途中、道路脇に瀟洒(しょうしゃ)なホテルが建つ地域があり、一方、古びた木造家屋が立ち並びその中に洋品店や食堂、八百屋など小売店が交じる人々の生活の場が広がっている所もあった。平成・令和の建造物と昭和レトロの街並みが断続的に現れた。
「人口戦略会議」発表の報告書によると、千葉県54市町村のうち約4割の22市町が将来、人口減で「消滅可能性あり」。その多くは外房地域に位置するという。先に通った町の少なからずが、その対象ではないかと思ったりした。
昭和45年に制定された過疎地域対策緊急措置法では、人口が中長期的に減少し、財政基盤が脆弱(ぜいじゃく)と判断された過疎市町村に対し国などから各種の支援策が講じられた。

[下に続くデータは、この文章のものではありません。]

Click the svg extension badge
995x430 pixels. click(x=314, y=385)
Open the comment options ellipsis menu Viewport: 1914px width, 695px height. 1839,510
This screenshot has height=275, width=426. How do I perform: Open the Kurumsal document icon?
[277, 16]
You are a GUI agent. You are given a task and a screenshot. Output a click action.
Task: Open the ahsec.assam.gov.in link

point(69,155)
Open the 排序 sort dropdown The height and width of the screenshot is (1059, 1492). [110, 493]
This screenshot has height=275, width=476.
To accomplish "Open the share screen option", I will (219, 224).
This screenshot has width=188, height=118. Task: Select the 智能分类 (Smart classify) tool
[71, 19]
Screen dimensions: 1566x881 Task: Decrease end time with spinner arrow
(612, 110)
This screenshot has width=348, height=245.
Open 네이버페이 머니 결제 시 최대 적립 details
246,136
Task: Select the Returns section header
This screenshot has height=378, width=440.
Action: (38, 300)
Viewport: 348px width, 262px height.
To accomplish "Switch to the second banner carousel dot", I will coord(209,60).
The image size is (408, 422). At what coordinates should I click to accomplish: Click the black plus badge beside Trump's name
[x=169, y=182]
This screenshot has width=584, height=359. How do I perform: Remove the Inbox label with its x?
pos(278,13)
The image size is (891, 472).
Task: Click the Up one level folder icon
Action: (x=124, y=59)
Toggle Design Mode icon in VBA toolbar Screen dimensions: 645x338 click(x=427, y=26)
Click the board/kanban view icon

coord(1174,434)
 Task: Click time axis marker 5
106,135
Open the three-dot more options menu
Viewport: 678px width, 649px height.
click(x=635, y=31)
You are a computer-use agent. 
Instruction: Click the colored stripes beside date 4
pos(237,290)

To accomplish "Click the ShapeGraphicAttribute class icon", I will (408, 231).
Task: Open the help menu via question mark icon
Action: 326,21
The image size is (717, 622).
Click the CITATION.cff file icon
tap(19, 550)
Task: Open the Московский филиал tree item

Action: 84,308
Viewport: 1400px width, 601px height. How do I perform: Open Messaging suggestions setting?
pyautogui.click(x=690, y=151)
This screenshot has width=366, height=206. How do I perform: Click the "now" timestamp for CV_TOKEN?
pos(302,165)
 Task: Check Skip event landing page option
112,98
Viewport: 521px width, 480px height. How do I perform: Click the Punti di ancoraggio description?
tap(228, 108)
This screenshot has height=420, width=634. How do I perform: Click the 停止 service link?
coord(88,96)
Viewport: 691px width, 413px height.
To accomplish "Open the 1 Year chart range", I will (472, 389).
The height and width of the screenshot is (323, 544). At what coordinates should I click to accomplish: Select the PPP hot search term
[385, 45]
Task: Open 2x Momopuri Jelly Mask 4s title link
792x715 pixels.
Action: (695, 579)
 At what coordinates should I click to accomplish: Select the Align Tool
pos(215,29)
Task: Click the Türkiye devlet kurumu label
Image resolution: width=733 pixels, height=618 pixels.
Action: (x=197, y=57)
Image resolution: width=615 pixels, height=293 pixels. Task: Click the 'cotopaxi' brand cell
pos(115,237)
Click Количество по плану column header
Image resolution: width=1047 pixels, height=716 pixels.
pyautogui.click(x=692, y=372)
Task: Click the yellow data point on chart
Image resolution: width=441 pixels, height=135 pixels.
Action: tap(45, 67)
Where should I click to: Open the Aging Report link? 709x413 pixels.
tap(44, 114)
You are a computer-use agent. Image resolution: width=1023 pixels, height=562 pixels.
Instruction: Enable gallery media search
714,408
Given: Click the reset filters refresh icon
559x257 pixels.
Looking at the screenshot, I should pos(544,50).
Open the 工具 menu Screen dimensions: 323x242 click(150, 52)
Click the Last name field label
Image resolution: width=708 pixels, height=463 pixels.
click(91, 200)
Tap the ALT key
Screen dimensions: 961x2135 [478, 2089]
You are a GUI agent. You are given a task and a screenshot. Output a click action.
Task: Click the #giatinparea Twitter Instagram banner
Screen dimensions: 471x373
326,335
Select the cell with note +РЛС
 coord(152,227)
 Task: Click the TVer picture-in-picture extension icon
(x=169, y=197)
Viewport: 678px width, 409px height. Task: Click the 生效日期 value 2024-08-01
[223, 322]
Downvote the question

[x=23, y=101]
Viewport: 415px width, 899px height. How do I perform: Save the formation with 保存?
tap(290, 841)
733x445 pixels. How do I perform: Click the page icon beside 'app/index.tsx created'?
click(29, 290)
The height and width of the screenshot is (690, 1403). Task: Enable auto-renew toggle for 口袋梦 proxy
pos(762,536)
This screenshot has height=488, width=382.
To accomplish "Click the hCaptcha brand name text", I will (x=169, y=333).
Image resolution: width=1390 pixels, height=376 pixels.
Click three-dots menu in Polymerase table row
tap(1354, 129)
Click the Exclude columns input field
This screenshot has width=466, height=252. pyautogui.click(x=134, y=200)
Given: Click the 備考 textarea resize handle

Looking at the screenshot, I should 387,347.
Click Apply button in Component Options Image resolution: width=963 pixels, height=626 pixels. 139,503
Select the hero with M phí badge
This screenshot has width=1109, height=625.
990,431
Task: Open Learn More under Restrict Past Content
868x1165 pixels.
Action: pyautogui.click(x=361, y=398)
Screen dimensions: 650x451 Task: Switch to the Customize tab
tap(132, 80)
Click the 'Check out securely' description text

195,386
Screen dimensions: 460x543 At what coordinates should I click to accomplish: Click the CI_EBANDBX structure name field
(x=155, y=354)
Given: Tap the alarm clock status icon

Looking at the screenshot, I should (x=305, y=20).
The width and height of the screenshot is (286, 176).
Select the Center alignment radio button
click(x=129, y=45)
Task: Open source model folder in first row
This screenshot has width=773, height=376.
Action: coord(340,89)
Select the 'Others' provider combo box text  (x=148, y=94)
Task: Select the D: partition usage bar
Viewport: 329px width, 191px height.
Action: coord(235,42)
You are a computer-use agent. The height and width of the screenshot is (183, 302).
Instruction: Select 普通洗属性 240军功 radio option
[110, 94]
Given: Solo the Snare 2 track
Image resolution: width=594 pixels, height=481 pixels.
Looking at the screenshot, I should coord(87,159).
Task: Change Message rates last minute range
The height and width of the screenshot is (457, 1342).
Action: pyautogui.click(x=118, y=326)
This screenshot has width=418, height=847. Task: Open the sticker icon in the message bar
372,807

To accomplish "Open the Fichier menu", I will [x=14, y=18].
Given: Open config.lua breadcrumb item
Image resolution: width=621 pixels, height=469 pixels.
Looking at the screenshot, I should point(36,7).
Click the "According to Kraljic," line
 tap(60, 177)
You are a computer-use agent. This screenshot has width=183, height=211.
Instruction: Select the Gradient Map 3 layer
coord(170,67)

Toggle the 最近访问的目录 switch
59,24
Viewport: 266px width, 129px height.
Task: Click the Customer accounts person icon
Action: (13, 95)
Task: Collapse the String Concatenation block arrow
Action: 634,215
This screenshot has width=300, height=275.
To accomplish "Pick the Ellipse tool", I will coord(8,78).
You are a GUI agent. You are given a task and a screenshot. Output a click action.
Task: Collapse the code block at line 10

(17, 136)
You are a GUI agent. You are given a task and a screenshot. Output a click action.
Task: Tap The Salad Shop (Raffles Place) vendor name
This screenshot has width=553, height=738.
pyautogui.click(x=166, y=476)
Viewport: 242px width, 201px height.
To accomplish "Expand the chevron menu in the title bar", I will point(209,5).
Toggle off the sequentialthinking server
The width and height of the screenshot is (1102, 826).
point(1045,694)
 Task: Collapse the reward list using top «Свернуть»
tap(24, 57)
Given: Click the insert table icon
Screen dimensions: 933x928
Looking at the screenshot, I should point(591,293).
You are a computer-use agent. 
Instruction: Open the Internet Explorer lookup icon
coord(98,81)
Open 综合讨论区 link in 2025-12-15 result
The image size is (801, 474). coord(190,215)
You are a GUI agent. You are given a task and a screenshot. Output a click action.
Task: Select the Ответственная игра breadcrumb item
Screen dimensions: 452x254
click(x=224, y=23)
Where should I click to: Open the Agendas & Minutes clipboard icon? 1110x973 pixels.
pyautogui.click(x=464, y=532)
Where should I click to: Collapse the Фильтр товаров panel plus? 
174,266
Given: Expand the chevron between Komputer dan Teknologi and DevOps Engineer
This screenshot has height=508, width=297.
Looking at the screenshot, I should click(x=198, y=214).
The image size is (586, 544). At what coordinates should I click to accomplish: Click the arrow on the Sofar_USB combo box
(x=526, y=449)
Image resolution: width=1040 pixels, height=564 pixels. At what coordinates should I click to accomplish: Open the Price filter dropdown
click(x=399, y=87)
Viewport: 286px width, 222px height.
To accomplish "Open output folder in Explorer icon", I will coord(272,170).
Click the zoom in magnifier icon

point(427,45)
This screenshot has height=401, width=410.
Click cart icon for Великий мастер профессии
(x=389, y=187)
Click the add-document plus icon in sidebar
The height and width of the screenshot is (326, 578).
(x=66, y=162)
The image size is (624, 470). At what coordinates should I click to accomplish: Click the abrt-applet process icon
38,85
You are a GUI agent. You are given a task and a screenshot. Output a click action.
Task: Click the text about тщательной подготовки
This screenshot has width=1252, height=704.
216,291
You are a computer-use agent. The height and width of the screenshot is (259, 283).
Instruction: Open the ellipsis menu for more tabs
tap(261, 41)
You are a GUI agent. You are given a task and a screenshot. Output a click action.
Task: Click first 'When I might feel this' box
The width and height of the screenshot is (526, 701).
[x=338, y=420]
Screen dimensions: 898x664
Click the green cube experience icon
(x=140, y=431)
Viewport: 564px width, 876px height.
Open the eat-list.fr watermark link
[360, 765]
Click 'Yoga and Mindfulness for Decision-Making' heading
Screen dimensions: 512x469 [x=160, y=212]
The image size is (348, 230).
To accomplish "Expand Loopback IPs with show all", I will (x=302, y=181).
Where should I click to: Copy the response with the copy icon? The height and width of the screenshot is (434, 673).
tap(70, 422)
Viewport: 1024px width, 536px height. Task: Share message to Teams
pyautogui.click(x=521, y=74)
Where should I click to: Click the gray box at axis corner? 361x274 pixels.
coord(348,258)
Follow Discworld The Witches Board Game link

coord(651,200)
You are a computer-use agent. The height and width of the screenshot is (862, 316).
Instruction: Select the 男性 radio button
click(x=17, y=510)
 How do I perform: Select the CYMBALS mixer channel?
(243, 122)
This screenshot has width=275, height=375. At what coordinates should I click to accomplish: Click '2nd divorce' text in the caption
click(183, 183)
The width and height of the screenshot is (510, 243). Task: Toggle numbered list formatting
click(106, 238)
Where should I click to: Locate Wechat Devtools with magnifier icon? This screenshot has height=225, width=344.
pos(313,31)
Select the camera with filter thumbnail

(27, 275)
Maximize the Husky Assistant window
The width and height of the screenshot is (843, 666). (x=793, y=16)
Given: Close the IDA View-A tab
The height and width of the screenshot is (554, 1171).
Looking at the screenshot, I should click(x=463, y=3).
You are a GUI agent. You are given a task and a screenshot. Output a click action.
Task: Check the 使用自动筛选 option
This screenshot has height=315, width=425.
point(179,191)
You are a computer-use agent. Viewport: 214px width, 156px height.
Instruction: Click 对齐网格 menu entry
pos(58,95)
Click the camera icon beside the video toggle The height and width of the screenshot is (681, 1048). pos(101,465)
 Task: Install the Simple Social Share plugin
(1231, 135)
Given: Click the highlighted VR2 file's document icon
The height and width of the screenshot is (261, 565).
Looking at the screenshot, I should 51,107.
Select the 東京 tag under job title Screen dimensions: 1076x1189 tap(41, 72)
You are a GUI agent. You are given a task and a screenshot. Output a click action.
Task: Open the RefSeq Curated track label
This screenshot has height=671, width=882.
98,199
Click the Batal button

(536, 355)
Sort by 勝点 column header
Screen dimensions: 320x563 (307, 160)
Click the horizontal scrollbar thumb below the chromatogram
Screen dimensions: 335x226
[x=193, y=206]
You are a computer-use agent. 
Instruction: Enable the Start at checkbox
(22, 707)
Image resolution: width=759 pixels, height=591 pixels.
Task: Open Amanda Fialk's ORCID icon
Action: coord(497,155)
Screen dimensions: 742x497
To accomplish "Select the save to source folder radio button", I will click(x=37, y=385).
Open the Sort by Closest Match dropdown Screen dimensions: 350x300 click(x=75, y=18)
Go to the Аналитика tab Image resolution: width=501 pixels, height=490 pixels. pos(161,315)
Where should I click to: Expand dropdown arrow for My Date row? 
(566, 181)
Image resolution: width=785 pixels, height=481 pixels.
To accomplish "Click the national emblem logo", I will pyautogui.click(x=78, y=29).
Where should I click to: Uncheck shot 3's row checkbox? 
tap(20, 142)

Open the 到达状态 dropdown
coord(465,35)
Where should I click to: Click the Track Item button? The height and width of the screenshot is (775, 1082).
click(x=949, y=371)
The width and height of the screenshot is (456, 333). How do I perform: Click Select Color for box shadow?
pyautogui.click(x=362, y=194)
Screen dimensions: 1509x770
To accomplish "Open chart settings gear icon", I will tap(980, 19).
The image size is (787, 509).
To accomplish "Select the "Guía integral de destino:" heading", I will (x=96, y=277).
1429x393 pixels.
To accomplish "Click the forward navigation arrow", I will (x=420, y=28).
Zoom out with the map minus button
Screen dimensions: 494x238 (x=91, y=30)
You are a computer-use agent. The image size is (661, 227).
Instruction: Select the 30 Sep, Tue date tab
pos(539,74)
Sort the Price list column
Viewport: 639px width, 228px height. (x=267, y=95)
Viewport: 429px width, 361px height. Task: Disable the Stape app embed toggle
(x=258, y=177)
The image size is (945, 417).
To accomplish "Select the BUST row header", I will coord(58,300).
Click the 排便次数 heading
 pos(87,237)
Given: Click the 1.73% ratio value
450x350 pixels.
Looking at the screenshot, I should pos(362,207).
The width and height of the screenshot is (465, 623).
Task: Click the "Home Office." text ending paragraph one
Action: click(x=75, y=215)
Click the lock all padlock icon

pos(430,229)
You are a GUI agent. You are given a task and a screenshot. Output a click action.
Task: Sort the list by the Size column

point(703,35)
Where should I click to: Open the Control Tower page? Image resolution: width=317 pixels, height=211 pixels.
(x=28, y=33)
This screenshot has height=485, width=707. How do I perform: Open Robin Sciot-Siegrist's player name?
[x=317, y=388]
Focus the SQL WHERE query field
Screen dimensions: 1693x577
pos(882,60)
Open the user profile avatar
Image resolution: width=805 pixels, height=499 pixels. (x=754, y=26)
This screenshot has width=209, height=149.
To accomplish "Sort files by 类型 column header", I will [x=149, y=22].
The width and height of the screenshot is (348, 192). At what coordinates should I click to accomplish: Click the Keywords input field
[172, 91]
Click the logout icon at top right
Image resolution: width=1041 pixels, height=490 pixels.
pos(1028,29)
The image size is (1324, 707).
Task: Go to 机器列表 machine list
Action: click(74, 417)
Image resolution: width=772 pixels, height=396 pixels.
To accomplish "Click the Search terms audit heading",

しかし、この50年のうちに人口流出抑制で目に見えるほどの効果があった所は非常に少ない。
過疎条件を数値的に規定し予算を講じるというやり方は、必ずしも的を射ていなかったのではないか。外房地域で言えば、観光業を主体に大手企業がその設計図を描き街づくりに貢献したのだろう。だが断定はできないが、それでも効果は限定された。
今後はむしろ、県であれば県という行政単位で、有機的な街づくりという全体的な視点を大事にし、各市町村の役割をある程度明確にした上での過疎対策が必要だ。